Unfortunately, in real life you would have to deal not with five rows in the candidate table, but more like fifty thousand or more, and the number of rows representing skills and jobs per applicant would be higher as well. So just looking at the data and figuring things out intuitively would not work.

Apparently, this recruiter - without too much thinking - simply searched the database for testers. In our made-up example database, this search would return one result - candidate #3. In real life, however, this search might return thousands of results, all of them with at least some experience in testing (and, possibly, some other areas), which means that hardly any of them will find the pay rate of $18/hour attractive.
    By the way, this is exactly how all kinds of "job agents" work. They just do keyword matching. If you have ever used them, you should know that they are pretty much useless (in addition to being annoying).

Searching for those who do NOT have testing experience would return every person in the database (except the "testers", of course), which in real life might be tens and tens of thousands of records. Some agencies seem to have absolutely no reservations about sending out massive amounts of spam to every single address they can lay their hands on, but more respectable ones try not to piss off the "high-end talent pool". So just plain exclusion of those with testing experience is not a viable option either.

Instead of filtering by keywords (which, as shown above, is unlikely to produce the desired result), I would suggest first trying to retrieve potential candidates that are likely to be interested in entry-level jobs by selecting all candidates with combined work experience less than a certain value, say, under 2 years (using the work_history table). Then you can narrow it down by selecting those who have attended college, but whose degree is not higher than bachelor's (in any ATS, there is a table that contains education data - I just did not include it above). If the result set is still too large, apply some generic keyword filters, like "computer", "Windows", etc. Alternatively (or in addition), you might try including/excluding certain college majors. This is not exact science, but such "exploratory" approach should produce better results than what the recruiter who sent me the e-mail achieved.
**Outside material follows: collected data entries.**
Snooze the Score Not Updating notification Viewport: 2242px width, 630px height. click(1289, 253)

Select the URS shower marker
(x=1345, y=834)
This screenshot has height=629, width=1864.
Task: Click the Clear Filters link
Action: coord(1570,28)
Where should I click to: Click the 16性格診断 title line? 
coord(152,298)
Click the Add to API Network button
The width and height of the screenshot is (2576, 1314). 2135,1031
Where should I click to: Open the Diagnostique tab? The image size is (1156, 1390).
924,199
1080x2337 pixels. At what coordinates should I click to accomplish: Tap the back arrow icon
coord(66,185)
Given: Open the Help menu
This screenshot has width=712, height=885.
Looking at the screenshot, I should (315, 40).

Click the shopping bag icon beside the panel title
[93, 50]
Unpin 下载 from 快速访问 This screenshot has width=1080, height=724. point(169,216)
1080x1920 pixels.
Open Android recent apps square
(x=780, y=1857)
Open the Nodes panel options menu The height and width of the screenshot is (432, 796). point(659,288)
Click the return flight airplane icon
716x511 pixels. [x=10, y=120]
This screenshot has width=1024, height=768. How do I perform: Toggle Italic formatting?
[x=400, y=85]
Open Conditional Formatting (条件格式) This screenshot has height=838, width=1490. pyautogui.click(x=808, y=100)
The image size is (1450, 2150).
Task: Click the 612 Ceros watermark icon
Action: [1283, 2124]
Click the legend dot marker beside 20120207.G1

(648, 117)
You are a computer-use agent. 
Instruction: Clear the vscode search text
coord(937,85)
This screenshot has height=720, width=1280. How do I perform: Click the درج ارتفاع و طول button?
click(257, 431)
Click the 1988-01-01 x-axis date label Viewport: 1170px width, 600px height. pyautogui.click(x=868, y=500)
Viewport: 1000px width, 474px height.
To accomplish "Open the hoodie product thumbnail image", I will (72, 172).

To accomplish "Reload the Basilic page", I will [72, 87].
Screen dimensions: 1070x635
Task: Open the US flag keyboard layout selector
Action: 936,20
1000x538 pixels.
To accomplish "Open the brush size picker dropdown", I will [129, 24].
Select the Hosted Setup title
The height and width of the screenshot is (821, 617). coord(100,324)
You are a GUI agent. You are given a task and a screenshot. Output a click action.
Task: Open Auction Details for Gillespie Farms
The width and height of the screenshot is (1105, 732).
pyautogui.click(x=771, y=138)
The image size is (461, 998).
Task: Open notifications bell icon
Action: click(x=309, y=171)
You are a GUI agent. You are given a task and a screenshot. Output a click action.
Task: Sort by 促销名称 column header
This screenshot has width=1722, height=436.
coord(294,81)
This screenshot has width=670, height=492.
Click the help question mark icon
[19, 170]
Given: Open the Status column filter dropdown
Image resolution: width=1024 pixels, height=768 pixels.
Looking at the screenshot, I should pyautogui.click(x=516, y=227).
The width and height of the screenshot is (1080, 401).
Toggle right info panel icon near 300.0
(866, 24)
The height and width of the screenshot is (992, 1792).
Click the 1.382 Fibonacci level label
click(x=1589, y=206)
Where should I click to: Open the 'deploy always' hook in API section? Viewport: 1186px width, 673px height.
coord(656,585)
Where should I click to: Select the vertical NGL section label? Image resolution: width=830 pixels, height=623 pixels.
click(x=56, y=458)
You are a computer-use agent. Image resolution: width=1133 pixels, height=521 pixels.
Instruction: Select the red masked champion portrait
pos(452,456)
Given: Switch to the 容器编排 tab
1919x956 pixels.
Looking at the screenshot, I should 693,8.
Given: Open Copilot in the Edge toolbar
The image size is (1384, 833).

But... there is a BIG BUT, actually - a few BIG BUTs:
  • To the best of my knowledge, no ATS will let you perform all those manipulations through the GUI (graphical user interface). It is very difficult to make GUI as powerful and flexible as SQL (Structured Query Language) and keep it reasonably simple at the same time.
  • Unless it's an in-house application, no ATS vendor will ever let you access the data in the database (your data, by the way) directly (even in read-only mode).
  • Even if they were granted access to the data in their ATS database, most recruiters/sourcers would not be able to do much using SQL. In this industry, using Boolean search operators is considered "dark art" :-P
Besides, recruiting/staffing agencies seem to have this deeply rooted belief that it is all just a numbers game, and - since bulk e-mailing costs practically nothing, services of overseas BPO (business process outsourcing) centers cost next to nothing, and recent English Literature or Political Science grads working as entry-level recruiters/sourcers/screeners are not expensive either - they don't even consider spending money on any data analysis and going beyond the primitive and largely inefficient keyword matching technique.